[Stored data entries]
· · · · · · ·
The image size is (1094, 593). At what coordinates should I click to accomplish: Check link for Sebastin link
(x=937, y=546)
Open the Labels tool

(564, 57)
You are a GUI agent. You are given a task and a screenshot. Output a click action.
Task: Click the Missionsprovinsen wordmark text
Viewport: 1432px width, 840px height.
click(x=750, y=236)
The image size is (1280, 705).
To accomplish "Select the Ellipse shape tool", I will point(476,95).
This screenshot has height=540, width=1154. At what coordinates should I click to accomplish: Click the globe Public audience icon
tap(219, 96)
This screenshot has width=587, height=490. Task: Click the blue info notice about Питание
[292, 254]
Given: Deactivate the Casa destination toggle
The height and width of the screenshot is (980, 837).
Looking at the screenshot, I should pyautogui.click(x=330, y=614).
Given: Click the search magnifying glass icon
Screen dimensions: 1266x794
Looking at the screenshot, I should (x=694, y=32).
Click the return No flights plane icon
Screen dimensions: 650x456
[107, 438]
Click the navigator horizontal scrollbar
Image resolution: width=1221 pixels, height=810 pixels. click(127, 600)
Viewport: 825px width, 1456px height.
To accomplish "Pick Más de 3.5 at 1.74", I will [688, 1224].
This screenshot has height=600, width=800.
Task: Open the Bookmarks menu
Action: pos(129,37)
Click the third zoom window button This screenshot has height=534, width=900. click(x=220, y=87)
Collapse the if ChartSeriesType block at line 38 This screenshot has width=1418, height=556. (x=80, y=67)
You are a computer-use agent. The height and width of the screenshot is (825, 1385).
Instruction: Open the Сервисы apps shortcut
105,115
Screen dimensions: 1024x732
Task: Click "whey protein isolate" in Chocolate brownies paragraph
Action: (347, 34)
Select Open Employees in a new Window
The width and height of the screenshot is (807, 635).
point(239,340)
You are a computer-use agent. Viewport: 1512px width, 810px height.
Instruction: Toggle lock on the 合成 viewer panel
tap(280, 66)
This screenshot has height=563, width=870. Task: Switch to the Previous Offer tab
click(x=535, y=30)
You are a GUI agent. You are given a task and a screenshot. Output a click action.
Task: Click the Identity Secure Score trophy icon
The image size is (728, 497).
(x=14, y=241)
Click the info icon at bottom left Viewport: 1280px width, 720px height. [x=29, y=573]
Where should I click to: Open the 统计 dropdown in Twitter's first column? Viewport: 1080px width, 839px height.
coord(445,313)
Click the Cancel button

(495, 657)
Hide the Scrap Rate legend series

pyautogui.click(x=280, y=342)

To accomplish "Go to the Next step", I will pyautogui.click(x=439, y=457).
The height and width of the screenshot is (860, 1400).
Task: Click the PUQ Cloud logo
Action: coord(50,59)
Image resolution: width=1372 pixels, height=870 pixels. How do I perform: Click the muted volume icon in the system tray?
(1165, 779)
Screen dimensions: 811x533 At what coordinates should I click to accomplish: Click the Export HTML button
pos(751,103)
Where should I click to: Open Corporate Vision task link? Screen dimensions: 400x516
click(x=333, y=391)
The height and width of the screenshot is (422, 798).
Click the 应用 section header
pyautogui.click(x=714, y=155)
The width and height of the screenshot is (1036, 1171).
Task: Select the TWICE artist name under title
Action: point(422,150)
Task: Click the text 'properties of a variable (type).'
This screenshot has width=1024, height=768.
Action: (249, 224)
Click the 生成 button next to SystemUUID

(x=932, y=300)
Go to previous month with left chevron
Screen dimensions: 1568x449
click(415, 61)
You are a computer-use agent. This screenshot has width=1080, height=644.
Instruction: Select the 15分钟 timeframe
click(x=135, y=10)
· · · · · · ·
- [EXERCISE AIM] Only the lines above that hold "computer" are wanted. Show every one of them.

- [RESPONSE]
You are a computer-use agent. The height and width of the screenshot is (825, 1385).
You are a computer-use agent. Viewport: 1512px width, 810px height.
You are a computer-use agent. This screenshot has width=1080, height=644.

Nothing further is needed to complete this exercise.